Dr. Akhila Rajan receives McKnight Award

Linking fat health with brain health

The new project grew out of intriguing, but difficult-to-connect findings, Rajan said.

Large epidemiological studies in men and women have already linked mid-life obesity to increased risk for dementia. Scientists studying neurodegenerative diseases have found high rates of mutations in genes used by the mitochondria, which produce the energy that cells use to run biological processes.

“It wasn’t clear how these findings could be linked,” Rajan said. “It was like a child’s diagram of a flower: just dots, hard to make connections.”
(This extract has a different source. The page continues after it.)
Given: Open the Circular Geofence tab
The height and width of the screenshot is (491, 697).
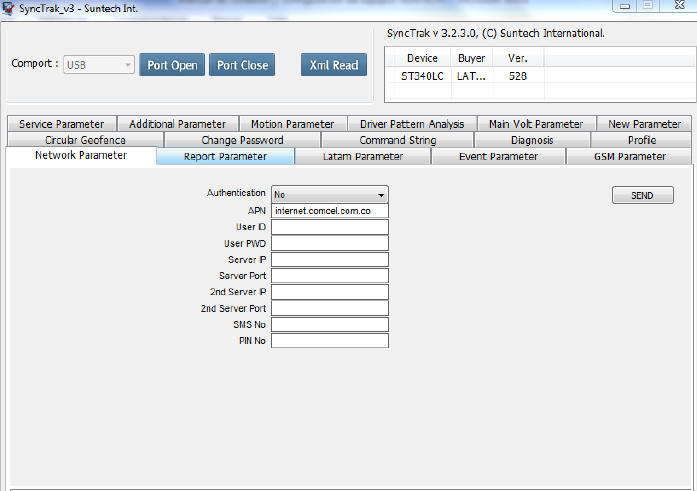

But another potential connection emerged when Rajan surveyed molecules that arise in fat tissue but end up in the brain. When Rajan looked at these proteins between humans and fruit flies, which she uses to study how animals sense and respond to energy stores, she saw that mitochondrial proteins were among the most enriched.

Then a few years later, other researchers showed that components of fat mitochondria travel from adipose tissue to other tissues, such as the heart.

The dots were getting connected.

These findings opened intriguing new avenues of investigation. A theory emerged that perhaps mitochondrial components from fat influenced the function and health of brain cells.

Mroj Alassaf, PhD, a postdoctoral fellow in Rajan’s lab, suggested that the pieces of mitochondria that travel from fat to the brain be the mechanism that fat tissue uses to influence brain health.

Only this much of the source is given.